Helin’ air to heal Londoners

glen coe

A fairly recent Scotsman article revealed VisitScotland’s plans to target Londoners for wellness breaks north of the border. Spiritual retreats and mindfulness centres are being framed against the Scottish Highlands in an attempt to capture a share of the burgeoning 490billion dollar wellness industry.

Scotland’s tourism industry continues to morph and mutate with each passing decade. Today, the TV series Outlander is responsible for bringing thousands to the country to visit the locations aired on the popular show. The evidence for this is in the vast increase of people caught caressing Neolithic standing stones in a wishful bid that they too will fall into the arms of a hunky highland man like the series protagonist.

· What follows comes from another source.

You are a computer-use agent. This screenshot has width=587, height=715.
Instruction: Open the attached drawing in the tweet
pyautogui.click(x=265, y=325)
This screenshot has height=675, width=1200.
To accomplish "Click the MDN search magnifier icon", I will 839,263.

SNP backbenchers – some of whom are more fossil than fossil fuel – attempted to capitalise upon the upsurge in visitor numbers to Scotland — backing a controversial bill to slash airport departure tax. The policy was proposed to help further stimulate growth in Scotland’s tourism sector.

Nicola Sturgeon and the party, however, were forced to make a U-turn on the decision. Worryingly, pressure from Scottish Labour aided the termination of a bill set to see increases in carbon emission by up to 60,000 tonnes a year. Using Scottish Labour as a barometer for anything had to have caused deep fissures of unease for SNP supporters.

Scottish Labour has limped along incongruous to the rise of Corbynism south of the border. Costly blunders and poorly calculated efforts have allowed the party to slip from their core demographic, surely sealing the irrelevance here in Scotland.

With the government in Westminster on course for violent self-destruction, the SNP’s decision to revoke the divisive bill may have been a tactical one to remind the people of their existence.

Only in a country where First Ministers all must adopt the surnames of sea creatures do we truly get a perspective on their views over rising ocean levels.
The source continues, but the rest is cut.